▸ **DATASET ENTRIES**:
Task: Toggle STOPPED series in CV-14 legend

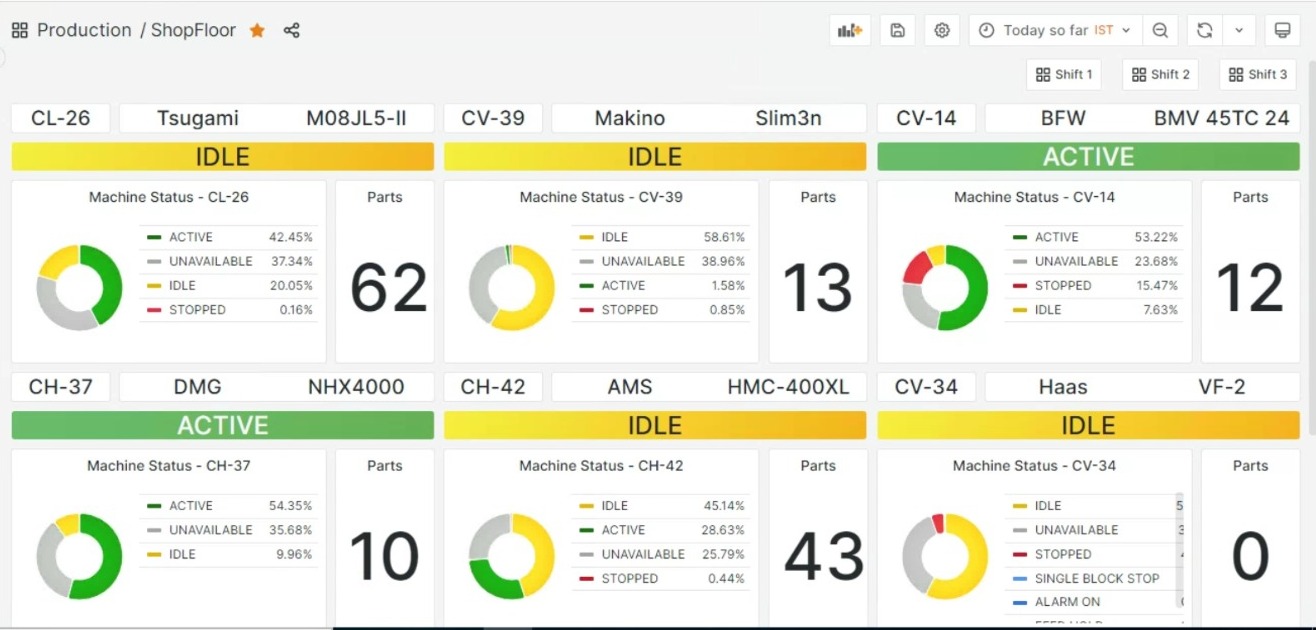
==
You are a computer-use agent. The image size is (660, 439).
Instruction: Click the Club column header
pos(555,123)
==
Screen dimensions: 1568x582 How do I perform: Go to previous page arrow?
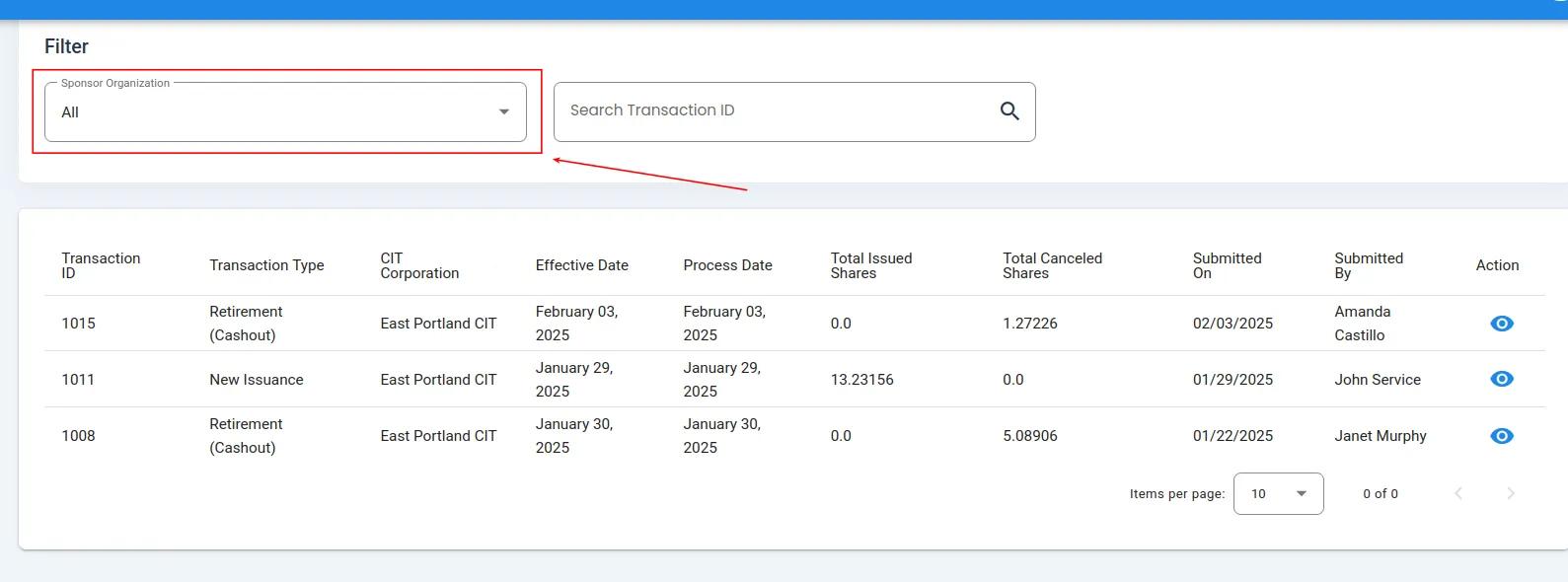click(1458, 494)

▸ **YOUR OBJECTIVE**: Copy the material above from the line with "Screen dimensions: 1568x582" to the line with "click(1458, 494)", including both of those lines, and leave the pictures out.

▸ **FINAL RESULT**:
Screen dimensions: 1568x582 How do I perform: Go to previous page arrow?
click(1458, 494)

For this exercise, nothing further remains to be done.